東京オリンピックの翌年の1965年、8月31日から7日間、第4回国際大学協会総会が東京大学を会場として開催された。国際大学協会(International Association of Universities)は「世界の大学の結びつきを深め、社会においての大学の役割を高め、国際平和に寄与する」を設立趣旨として1950年にUNESCOの下に設置された。総会は、5年に1度開催され、いわば「大学の祭典」と称される。ニース(フランス)、イスタンブール(トルコ)、メキシコシティと開催され、アジアで初の開催となった第4回総会には、米・ソをはじめヨーロッパ、東南アジア、中東など63カ国、289大学の代表395名とオブザーバー85名が参加した。参加者のなかにはハーバード大学ピュージー総長、ケンブリッジ大学H・バターフィールド教授など慶應義塾と縁の深い著名な学長、研究者も多かった。
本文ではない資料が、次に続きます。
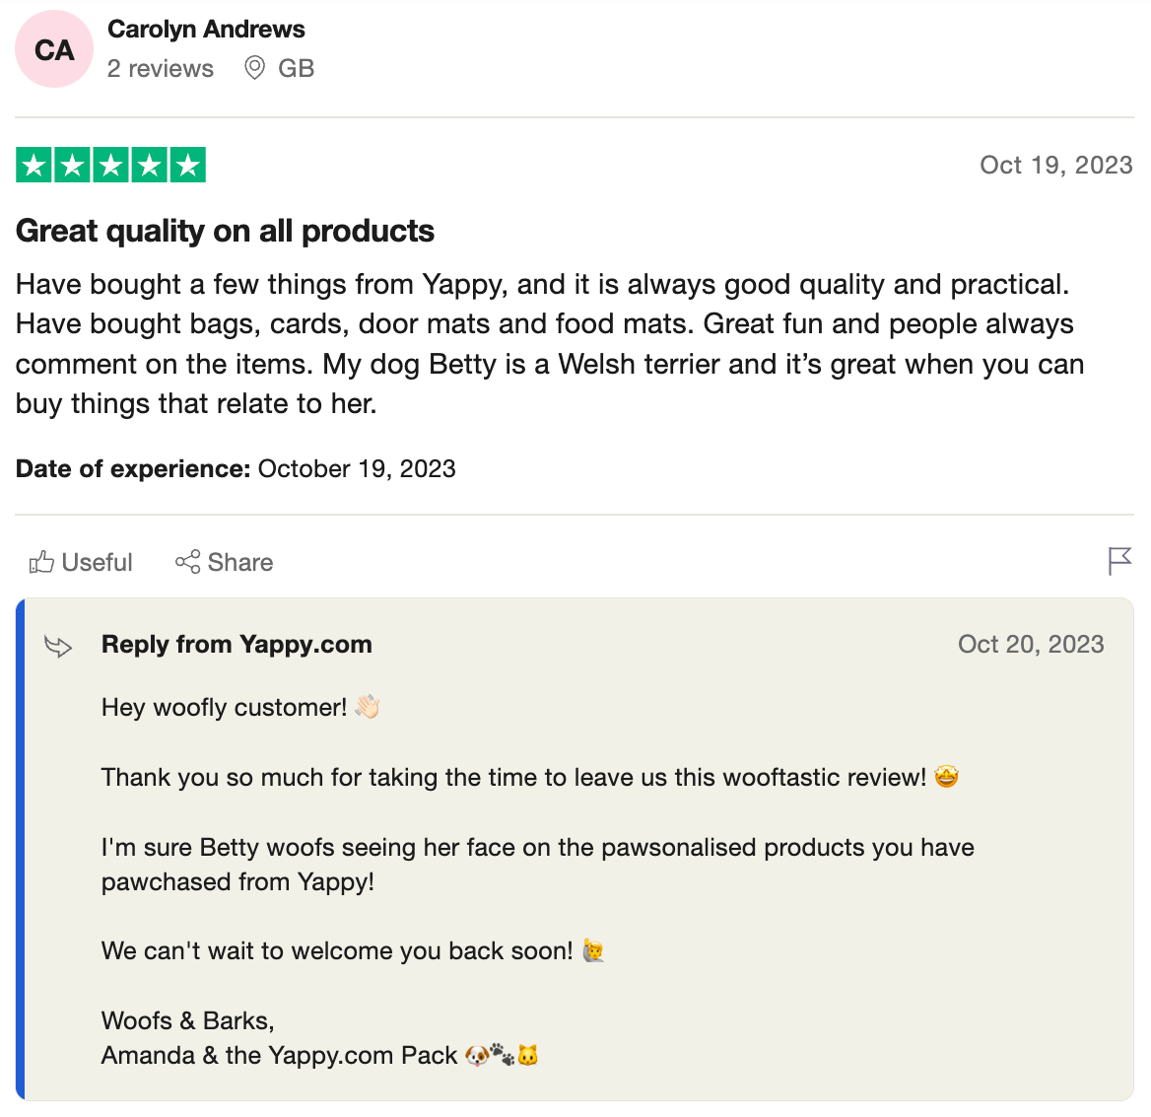Click the location pin icon beside GB
The image size is (1151, 1117).
pyautogui.click(x=254, y=68)

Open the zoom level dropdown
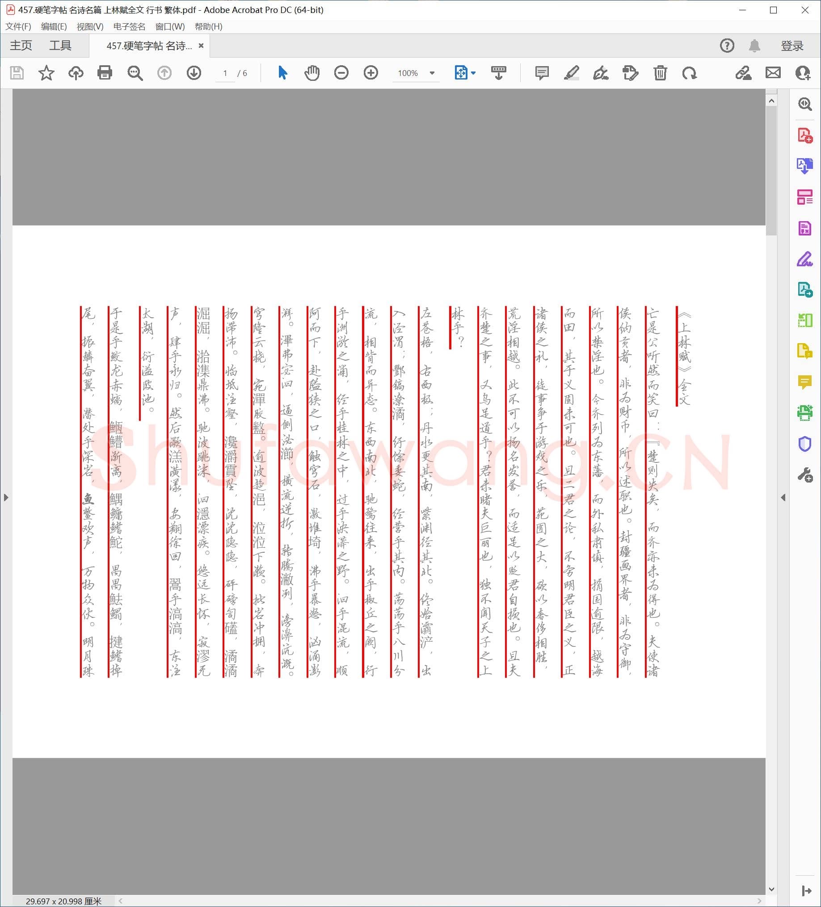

日本からの参加者は51大学103名であった。本塾からは就任まもない永沢邦男塾長、佐藤朔文学部教授および気賀健三経済学部教授が出席した。総会開会式は皇太子ご夫妻、佐藤栄作首相、中村梅吉文部大臣らも出席して盛大に実施された。

9月4日、総会に参加した海外の大学長らのうち98名が、三田キャンパスを来訪、午前11時、3台の大型バスで一行は塾監局前に到着、塾長、理事、学部長らに迎えられて「丘の上」のチャイムを聞きながら、夏季休暇で静かな構内を横切り三田演説館に入った。演説館では、永沢塾長が歓迎の辞を述べ、創立者福澤諭吉を紹介、経済・産業界に多くの有能な卒業生を送り出していて、慶應義塾が日本の私学の代表的地位をしめていることの誇りを語り、海外諸国に多数の学者を派遣し、諸大学と学生の交換を行っていることを述べた。引き続き、一行は第二研究室(南館の建築前にあった谷口吉郎による建物で、国際センター、言語文化研究所が入居)のノグチルームと図書館記念室で、国宝の「秋草文壺」や世界最古の印刷物である経典「百万塔陀羅尼」などの展示を観覧し、その後、三井倶楽部に移動しての歓迎懇親会となった。

国際大学協会は2013年には加盟が119カ国、630機関と広がっており、本年11月には第15回総会がバンコクにて開催される。

(広報室長 石黒敦子)

※所属・職名等は本誌発刊当時のものです。